◆ Aim of the task: Swap "second" for "third" everywhere from the start of the records down through the line containing "click(x=389, y=230)", and reproduce that stretch with nothing else changed. Leave the pictures out of your answer.

Saved entries:
--- begin ---

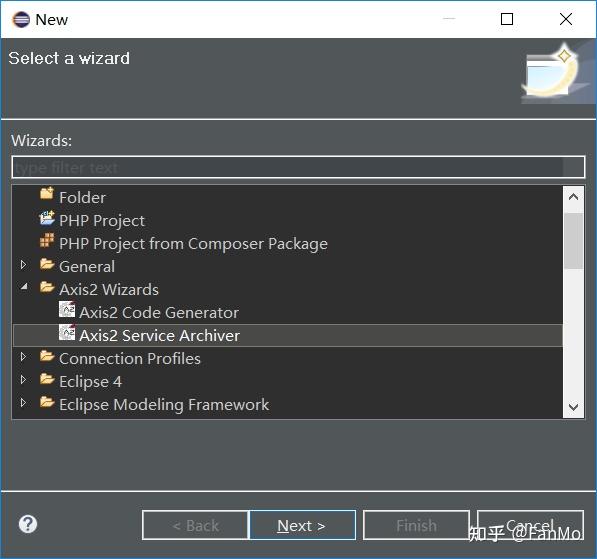The width and height of the screenshot is (597, 559).
Task: Click the wizard filter text field
Action: pos(298,167)
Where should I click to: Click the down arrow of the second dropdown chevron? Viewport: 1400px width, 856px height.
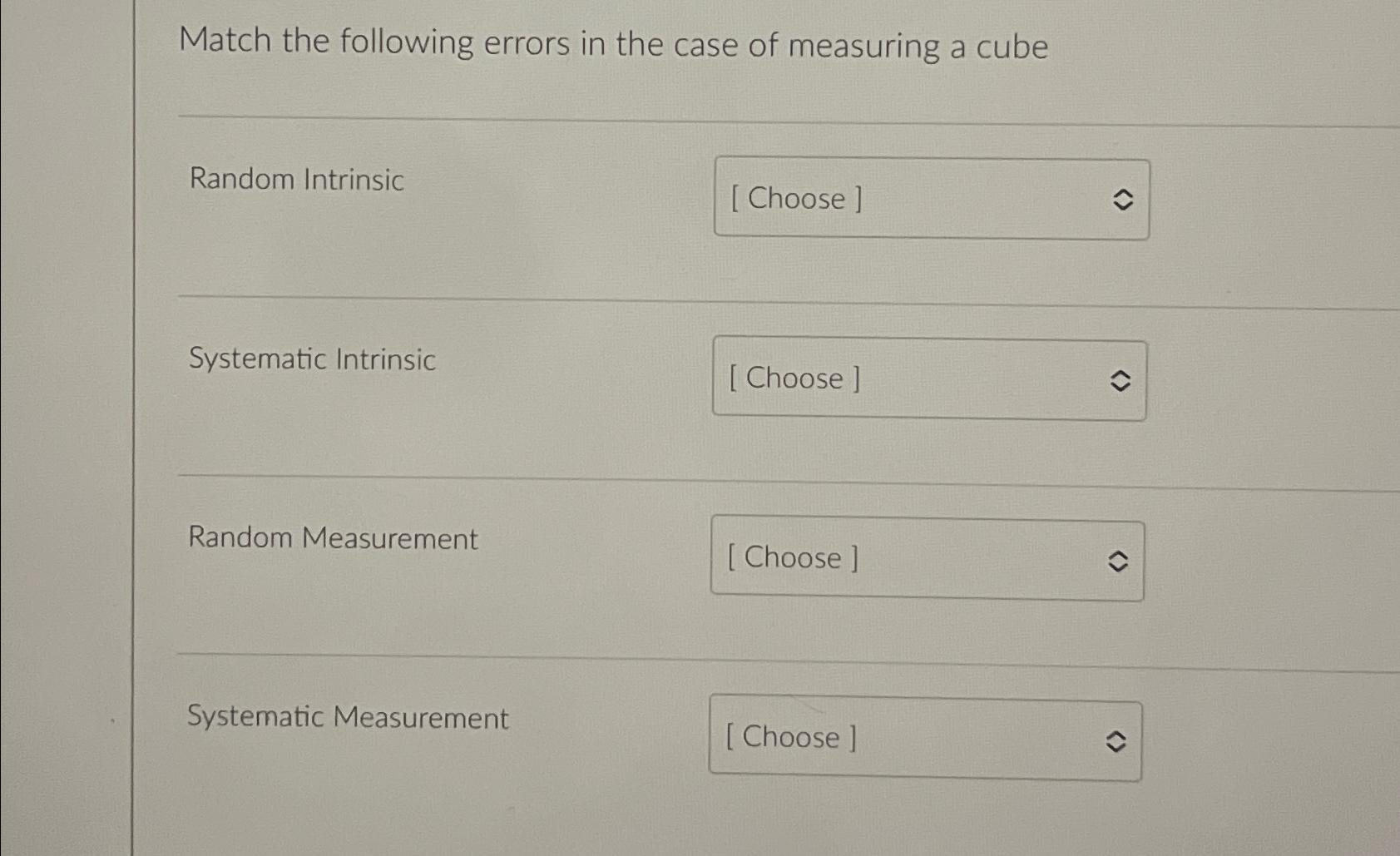(1121, 386)
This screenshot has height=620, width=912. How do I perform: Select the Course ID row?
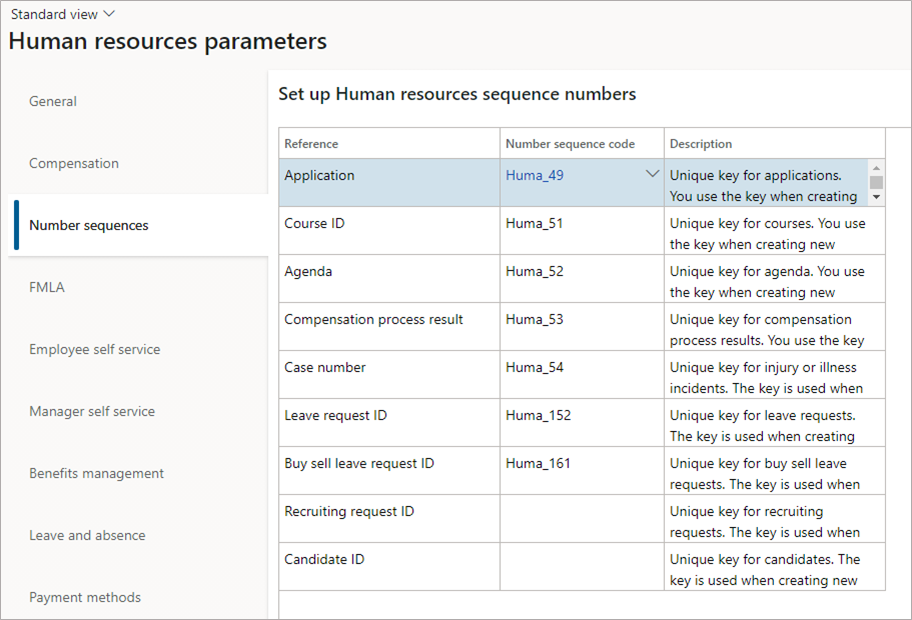click(x=389, y=230)
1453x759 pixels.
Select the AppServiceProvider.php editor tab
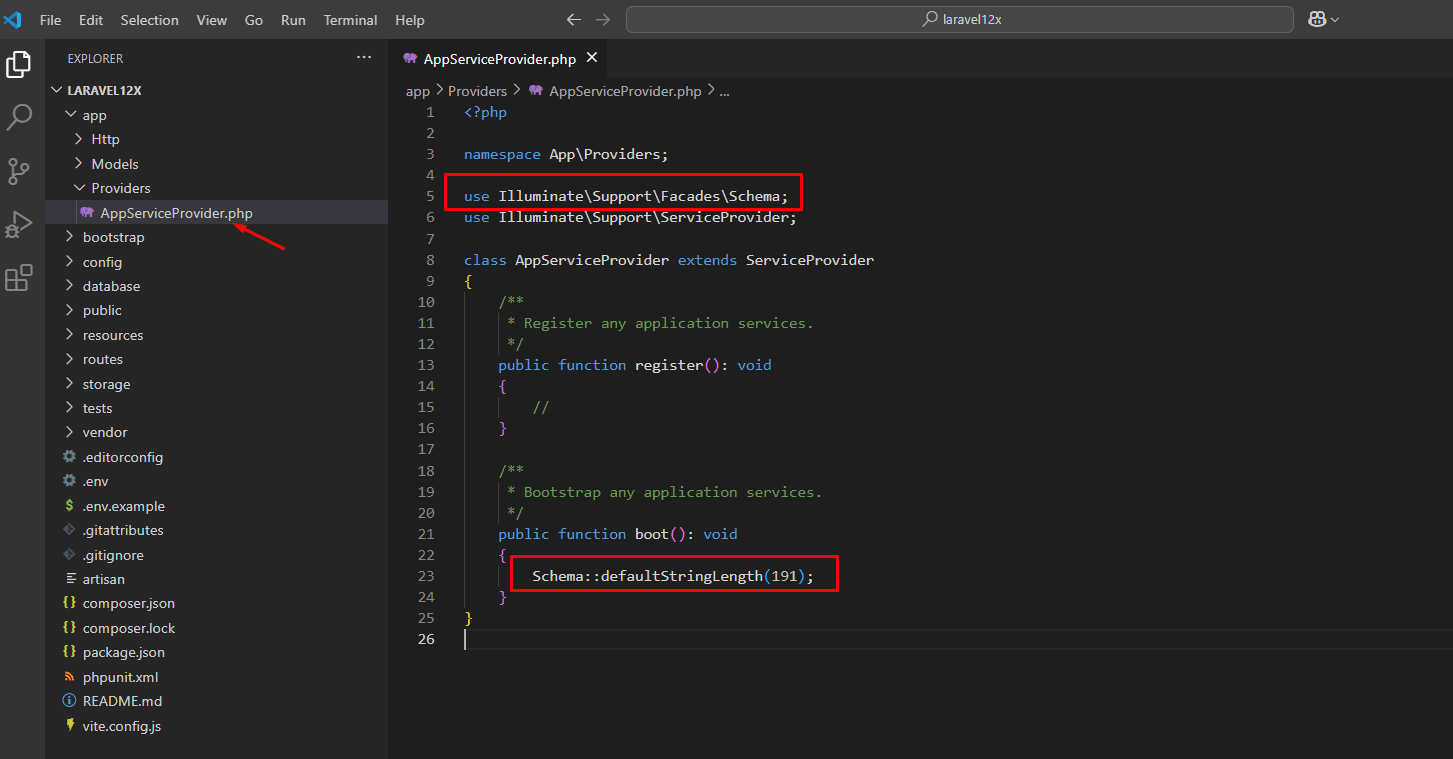click(498, 59)
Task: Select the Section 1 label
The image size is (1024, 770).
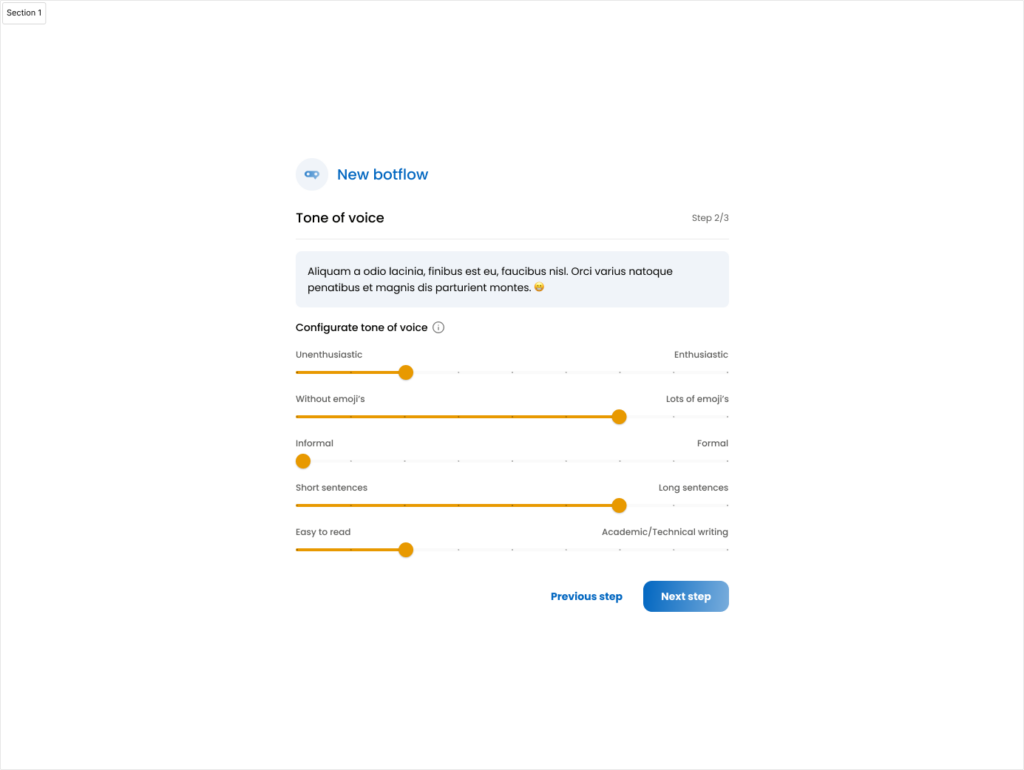Action: 24,12
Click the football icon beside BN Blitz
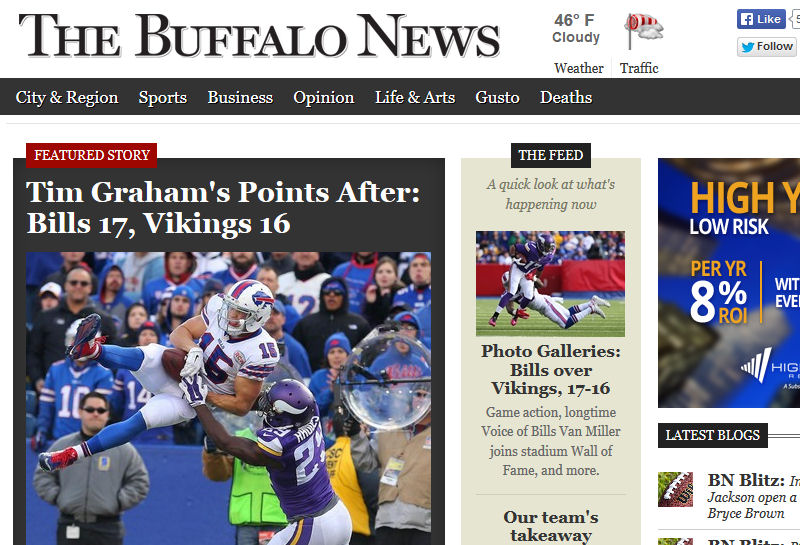800x545 pixels. (675, 489)
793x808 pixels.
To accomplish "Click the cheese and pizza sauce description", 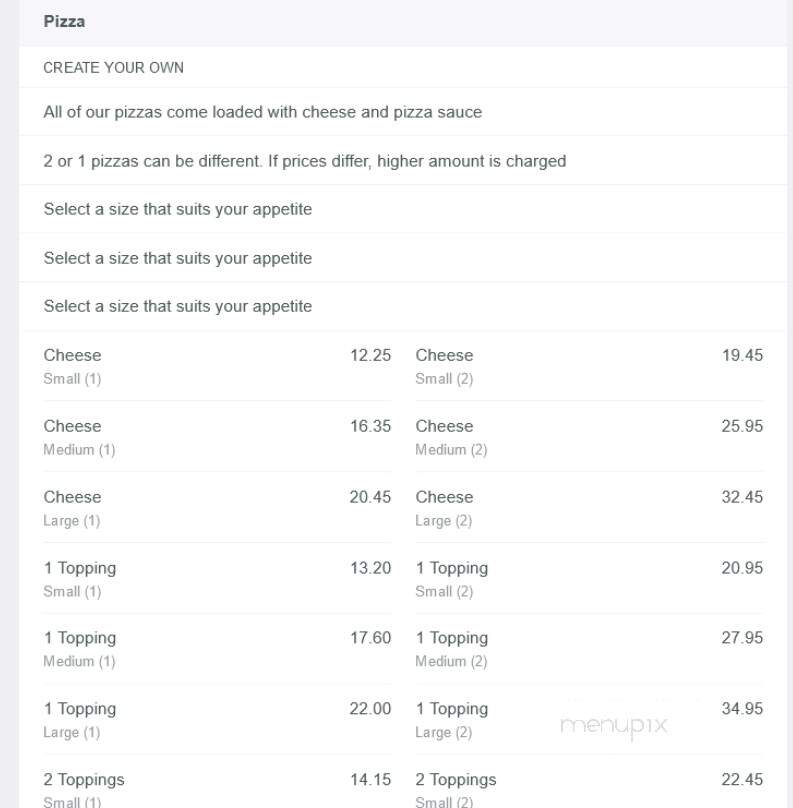I will point(262,112).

--- end ---

◆ Result below:
The width and height of the screenshot is (597, 559).
Task: Click the wizard filter text field
Action: pos(298,167)
Where should I click to: Click the down arrow of the third dropdown chevron? Viewport: 1400px width, 856px height.
(1121, 386)
This screenshot has height=620, width=912. How do I perform: Select the Course ID row?
click(x=389, y=230)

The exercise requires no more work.